O populismo é também uma estratégia para o poder. Uma estratégia que pode envolver um partido ou resultar do apelo directo de um líder ao povo. No extremo desta forma de actuação encontramos os populistas que benevolamente podemos descrever como folclóricos, e cuja principal característica é a de adquirirem notoriedade nos média, pela sua forma extravagante, e de os usarem para corporizarem e difundirem sua mensagem (Donald Trump, Beppe Grillo, André Ventura, etc). Com esta forma, intencionalmente não profissional, de fazer política, estes candidatos pretendem fazer-se notar através de desempenhos exóticos e diferentes que retirem qualquer conotação do desafiador político com os líderes dos partidos tradicionais e as suas elites. Com esta forma colorida de fazer política tentam afirmar-se pela diferença. Pretendem ser corajosos e dessa forma distanciar-se das elites e assim captar as massas e o eleitorado. “… Costa, vou atrás de ti …”. Apenas conseguem ser jactantes.
O populismo pode assim apresentar-se como movimento, um partido, com ou sem um líder incontornável cuja queda poderá determinar ou não o fim do movimento ou do partido. Pode ser uma estratégia política, um desejo de mudança económica, uma visão maniqueísta da sociedade (o povo vs as elites corruptas), uma forma de nacionalismo etc. Pode ter parte destas características ou a sua quase totalidade, mas seguramente nenhuma delas de forma isolada.

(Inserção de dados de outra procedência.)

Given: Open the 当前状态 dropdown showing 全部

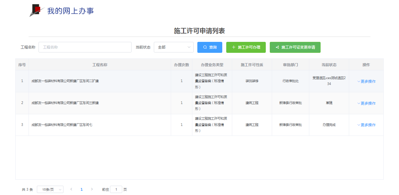Looking at the screenshot, I should (x=173, y=47).
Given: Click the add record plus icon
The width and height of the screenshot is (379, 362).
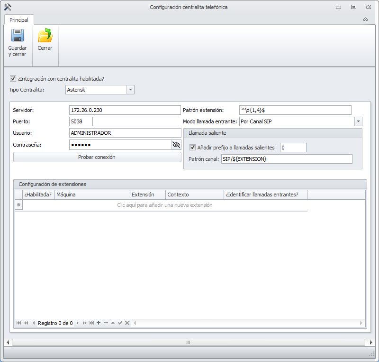Looking at the screenshot, I should (99, 323).
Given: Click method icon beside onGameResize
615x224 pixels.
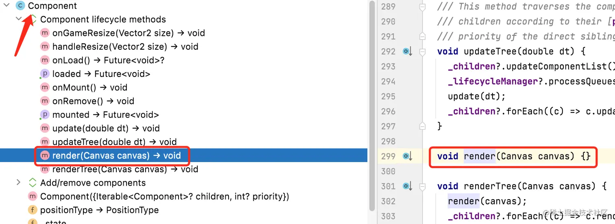Looking at the screenshot, I should tap(45, 33).
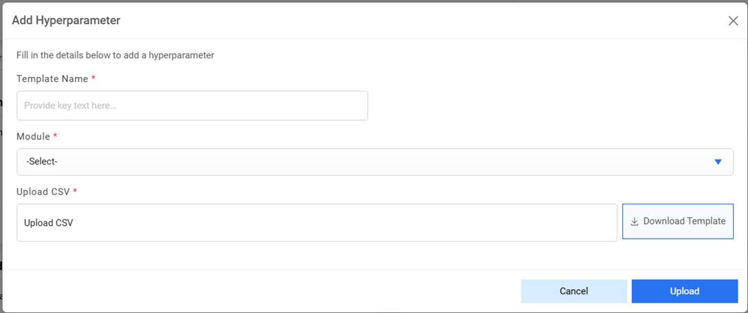Focus the Template Name text field

coord(193,106)
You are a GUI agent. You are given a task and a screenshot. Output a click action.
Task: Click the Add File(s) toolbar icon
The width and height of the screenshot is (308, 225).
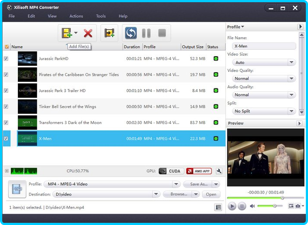[x=66, y=33]
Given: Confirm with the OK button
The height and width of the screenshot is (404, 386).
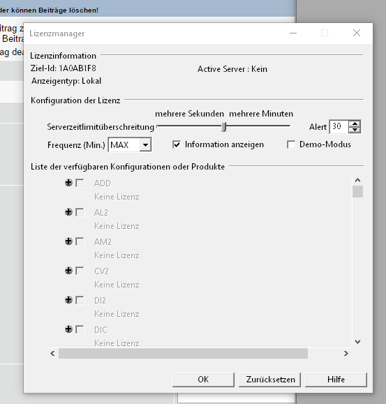Looking at the screenshot, I should tap(203, 380).
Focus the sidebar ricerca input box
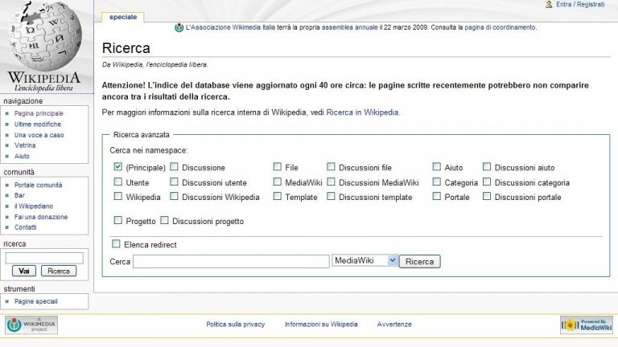618x347 pixels. point(44,258)
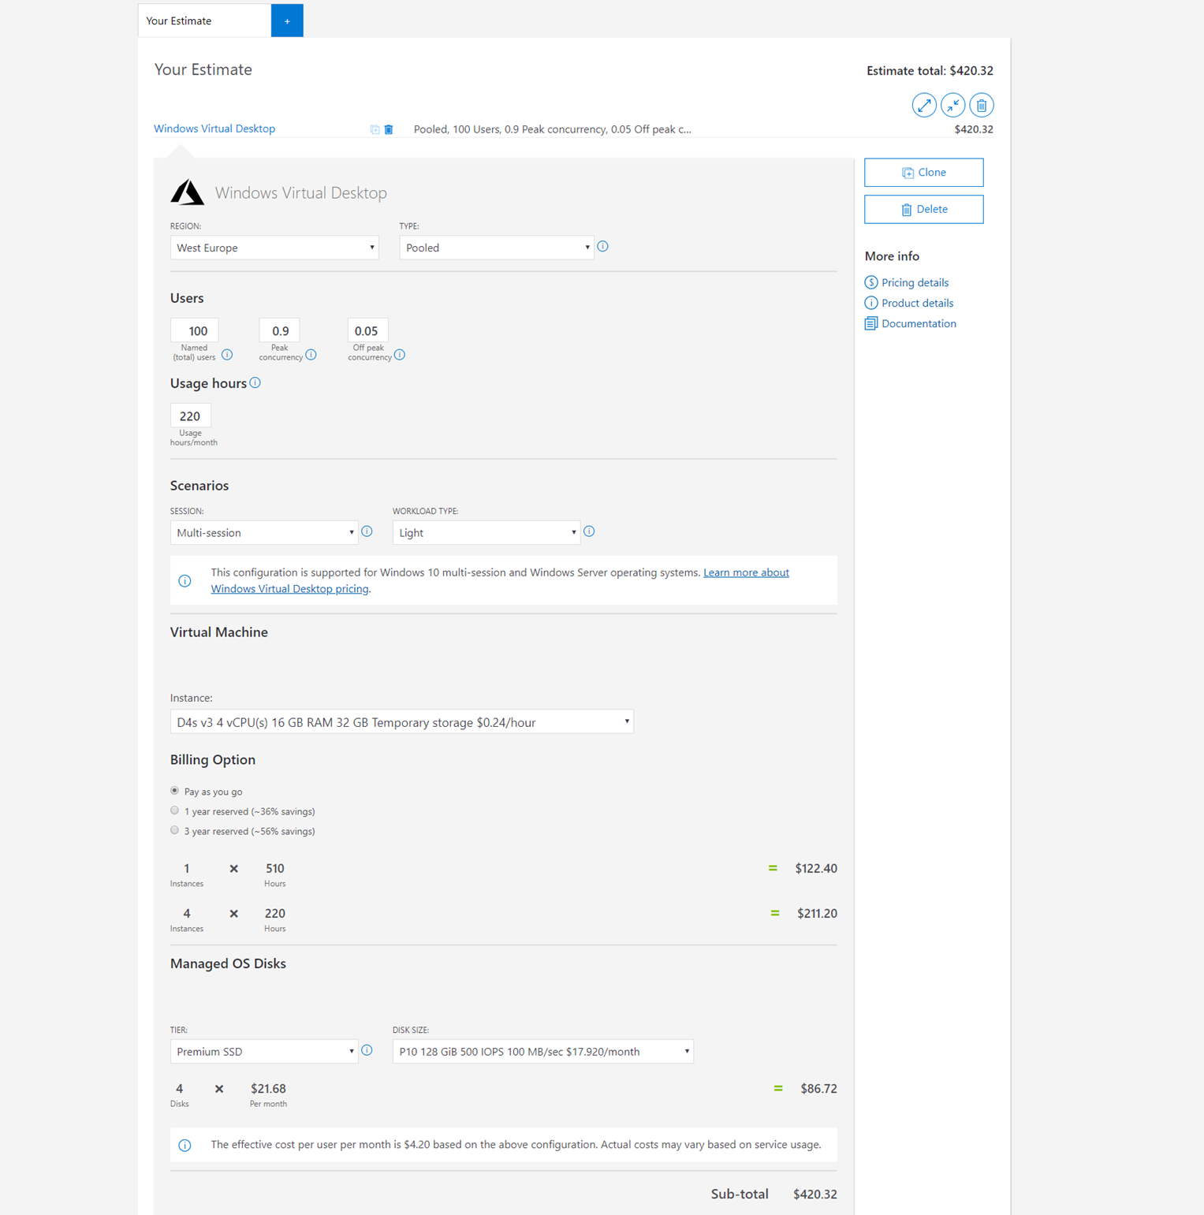Click the expand all icon
This screenshot has height=1215, width=1204.
point(923,105)
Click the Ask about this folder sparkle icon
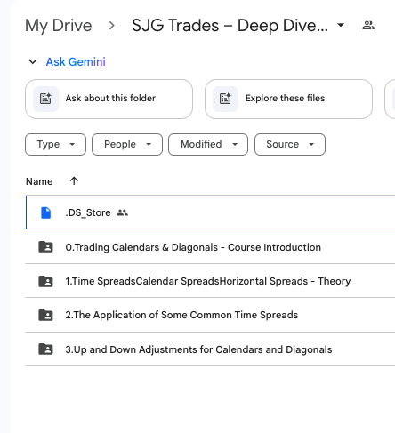This screenshot has height=433, width=395. click(45, 99)
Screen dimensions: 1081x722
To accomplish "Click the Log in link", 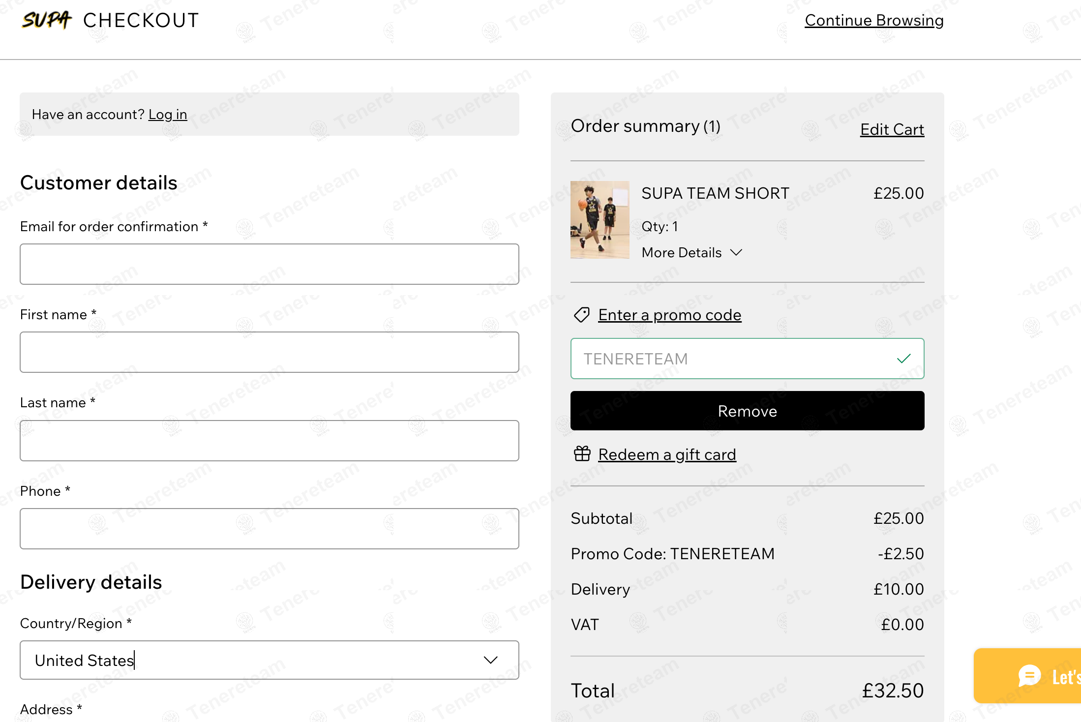I will point(168,115).
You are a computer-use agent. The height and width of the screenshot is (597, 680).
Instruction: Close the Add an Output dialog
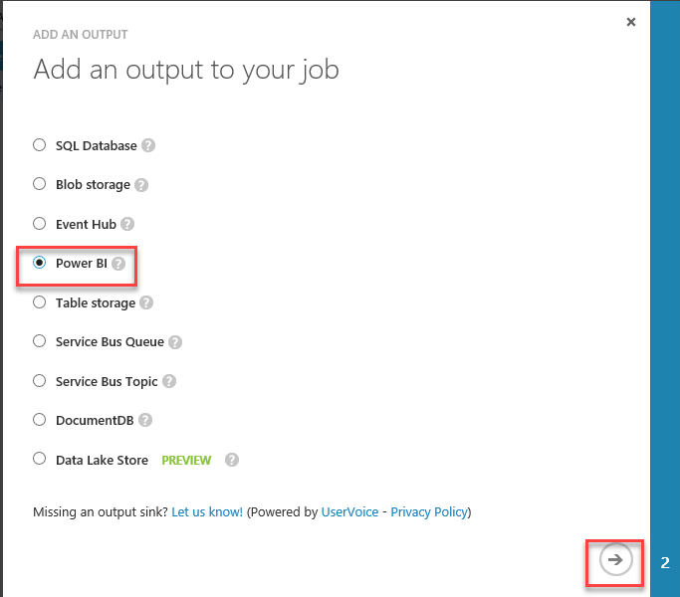pyautogui.click(x=631, y=22)
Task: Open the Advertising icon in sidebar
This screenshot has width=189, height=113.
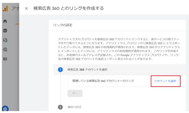Action: pyautogui.click(x=5, y=49)
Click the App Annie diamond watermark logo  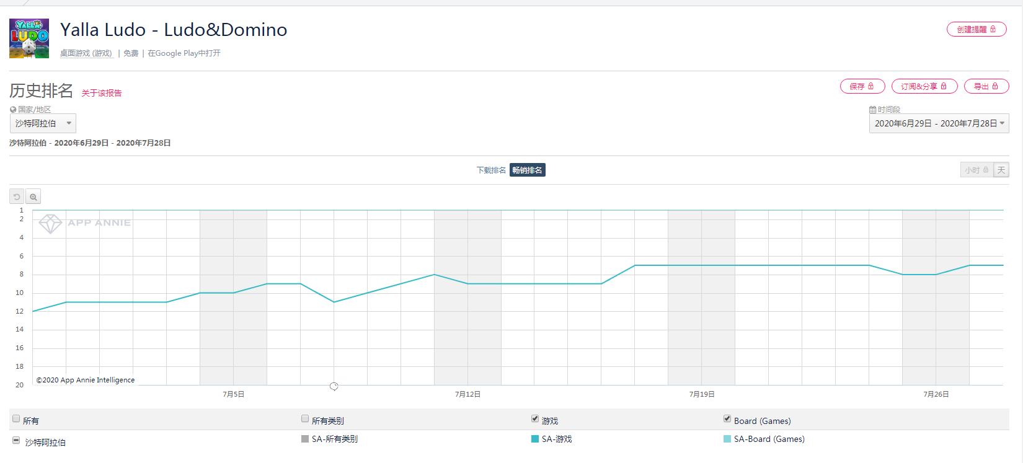coord(50,224)
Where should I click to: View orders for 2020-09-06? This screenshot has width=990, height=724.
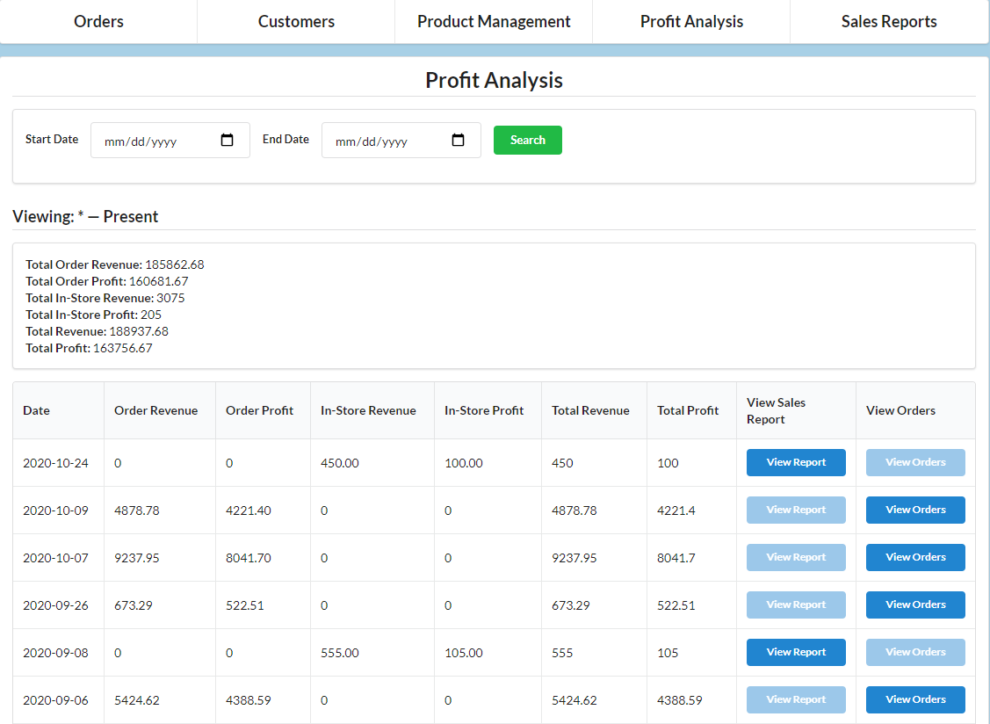[x=915, y=699]
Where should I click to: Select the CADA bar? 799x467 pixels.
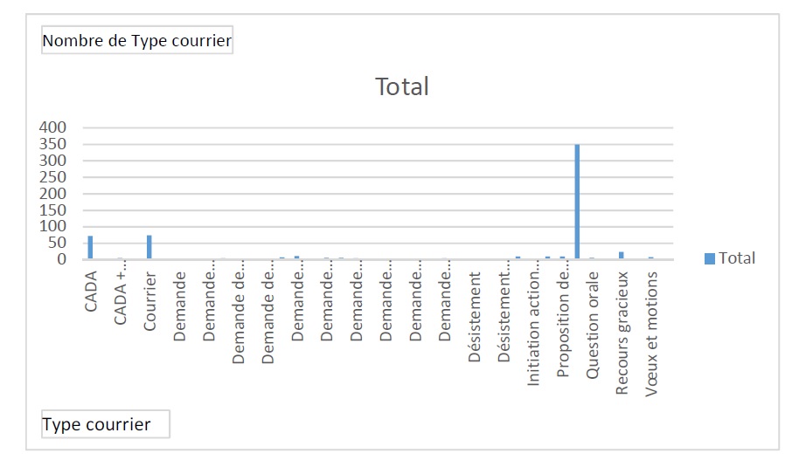pos(90,248)
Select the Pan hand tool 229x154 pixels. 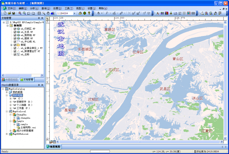point(48,13)
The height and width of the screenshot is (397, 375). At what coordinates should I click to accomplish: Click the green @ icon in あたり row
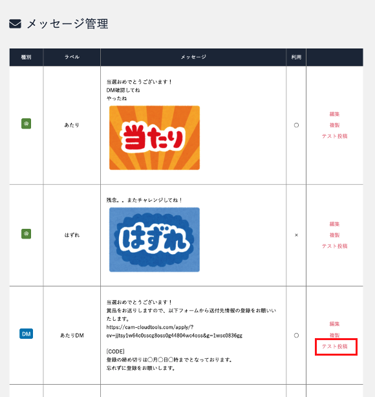26,123
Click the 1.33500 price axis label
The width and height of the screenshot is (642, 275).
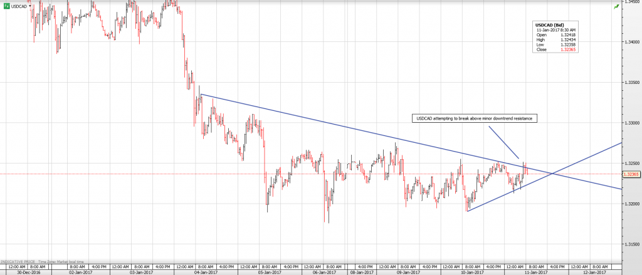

Existirá uma ideologia populista? Se por ideologia entendermos um conjunto de normativos que regem o individuo e a sociedade, ou seja uma visão optimizada do homem e da sociedade, então o populismo pode ser uma ideologia se reduzida à sua dicotomia de povo puro versus elites corruptas. Se visto como uma ideologia, será sempre uma de malha larga incapaz de fornecer respostas a questões complexas. Para estas tem de recorrer a outros “ismos”, habitualmente visões conservadoras, liberais ou neoliberais, mas que também podem ser marxistas ou socialistas. É por receber de outras ideologias muito da sua orientação política que a sua apresentação final é ideologicamente muito policromática. Há assim vários subtipos de populismos e não existe uma forma pura (Cas Mude e CR Kaltwasser).
Sendo difícil definir o que é ser populista podemos abordar a questão pela negativa, i.e., identificar o que é não ser populista. E há duas formas de não ser populista – ser elitista; e ser pluralista (Cas Mude e CR Kaltwasser).
Os elitistas também, também dividem a sociedade de forma maniqueísta em povo e elite. Só que para estes, a elite é dotada de virtudes enquanto o povo é perigoso, desonesto e irresponsável. Os regimes elitistas rejeitam a democracia e é neles que os regimes ditatoriais se podem alicerçar. Os regimes pluralistas rejeitam a visão maniqueísta da sociedade e vêem-na composta de várias camadas de cuja interação e equilíbrio resulta o funcionamento da sociedade, evitando-se dessa forma que esta venha a ser dominada por um grupo específico. Não se comprometem com o respeito da maioria e é por isso que se distanciam das formas populistas e do povo.
Uma acusação que por vezes é feita ao populismo, é de este assentar em formas mais ou menos explícitas em clientelismo. Mas não devem ser confundidos. O clientelismo não tem uma divisão maniqueísta da sociedade entre elites e povo. O clientelismo pode servir a qualquer grupo através de troca de favores ou apoio. É uma estratégia de poder e como tal pode ser adotada por qualquer força política.